Я спустилась в главный зал, где уже зажигались факелы в железных кольцах, подошла к камину и протянула руки к живому огню. Пламя лизало дубовые поленья, отбрасывая на стены с потрескавшимися фресками длинные, танцующие тени, которые когда-то могли пугать до смерти заплутавших путников. Теперь они были просто тенями – неотъемлемой, почти домашней частью вечернего уюта.
Мысль была кристально ясной и спокойной, как вода в лесном источнике: я не колдунья, не злая ведьма, не наследница их леденящих кровь тайн. Я – библиотекарь. Но если проклятие этого места, его дурная слава и наследие, выражалось в вечной, нерушимой тишине, в желанном уединении, в абсолютной самодостаточности и в том, что тебя наконец-то оставляют в покое вселенная и общество… то это было проклятие на мой особый, выстраданный вкус. Лучшей, более идеально сшитой по моей мерке судьбы я и придумать не могла.
Я взглянула на эльфа Эльсиндора, бесшумно поправлявшего складки
тяжелых занавесей у дальнего стрельчатого окна.
– Эльсиндор, – сказала я, и мой голос прозвучал непривычно отчетливо в тишине зала. Он обернулся, его лицо было, как всегда, непроницаемо-спокойным. – В летописях пишут, что в третью фазу синей луны здесь варили зелье прозрения из слёз феникса и пепла крыльев ночной виверны. У нас в кладовых сохранились ли запасы чего-то подобного? На вечерний чай, например. Для аромата.
В его бездонных, весенних глазах мелькнула быстрая, как падающая звезда, искорка – то ли глубочайшего удивления, то ли безмолвного, но полного одобрения. Он склонил голову, и свет огня скользнул по серебру его волос.
– Я тщательно проверю глубинные кладовые, госпожа. Но, позволю себе заметить, что мёд с белыми травами с южного склона, возможно, подойдет больше.

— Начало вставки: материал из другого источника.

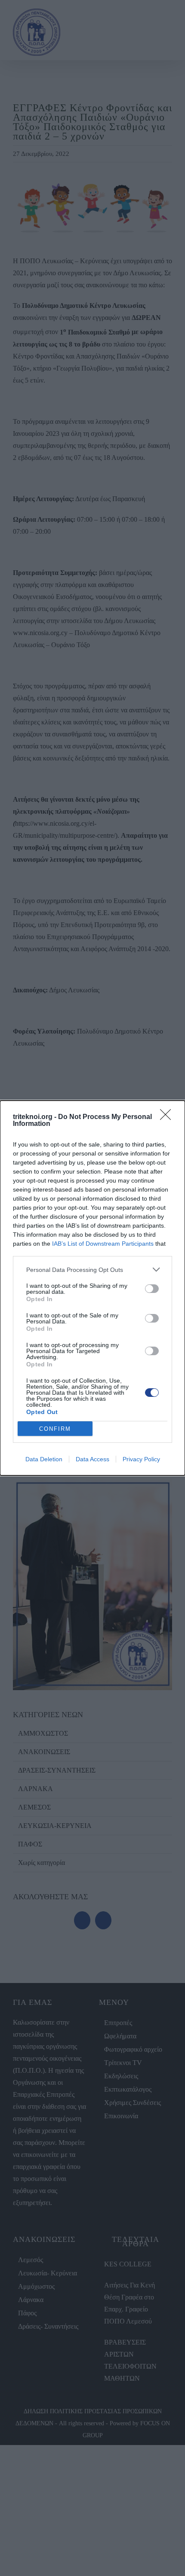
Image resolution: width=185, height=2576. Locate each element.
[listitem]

Он обладает… исключительно умиротворяющим эффектом. И не вызывает видений, мешающих сну.
Я кивнула, повернулась к окну, за которым уже сгущалась зимняя синева. Замок был Черным. Место было проклятым в глазах целого мира. А в груди у меня, под простой шерстяной тканью, медленно расцветало тёплое, уверенное чувство, которого я не знала даже в самых смелых своих фантазиях: чувство полного, абсолютного и безусловного дома. И этот дом, наконец, был только моим.

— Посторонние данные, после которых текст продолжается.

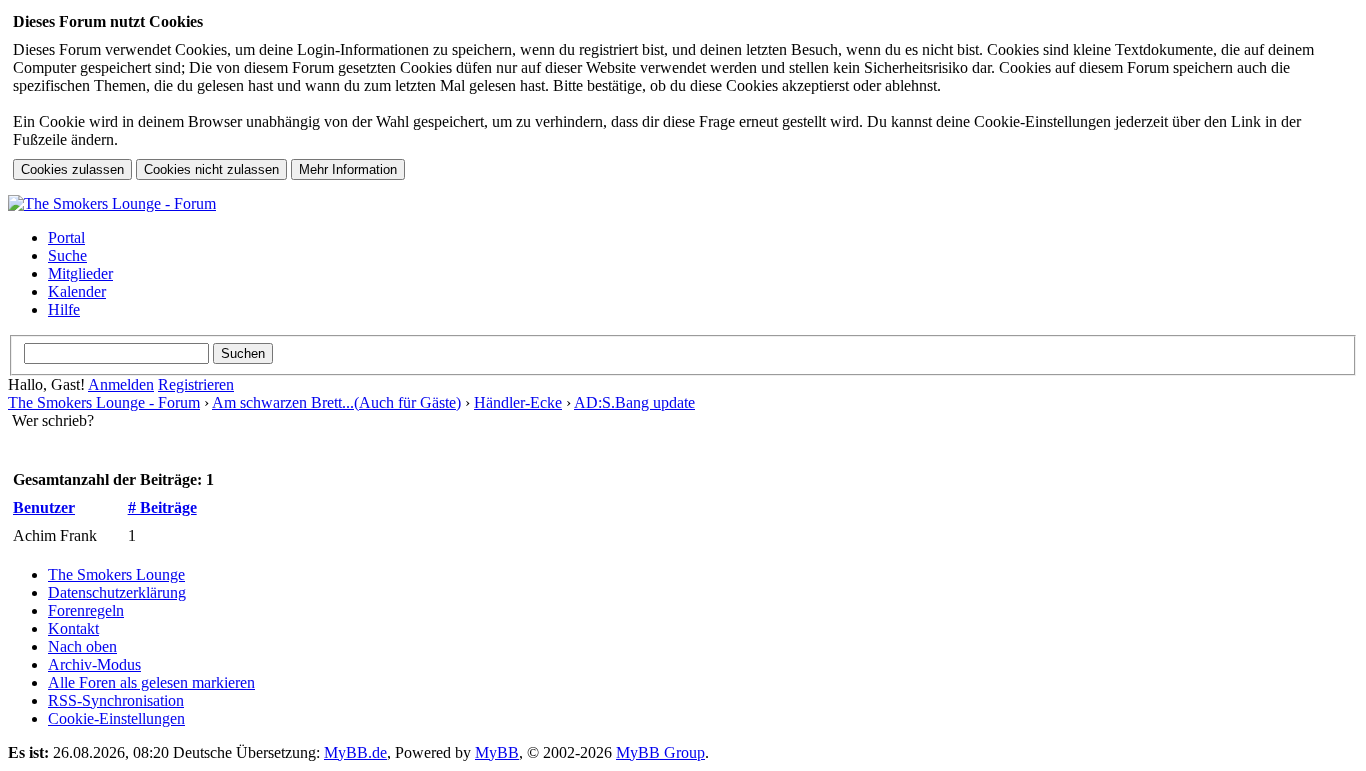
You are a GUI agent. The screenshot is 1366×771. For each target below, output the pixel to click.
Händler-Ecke (518, 402)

Я легла спать в своей опочивальне, укутавшись в стеганое одеяло из тисненого бархата, набитое душистой болотной осокой. Последнее, что я ощущала перед сном, – это не волнение, а глубокое, костное удовлетворение. Тепло от тлеющих углей в камине и знакомая, всеобъемлющая тишина замка, не пустая, а содержательная, убаюкали меня почти мгновенно, как колыбельная, спетая самой историей.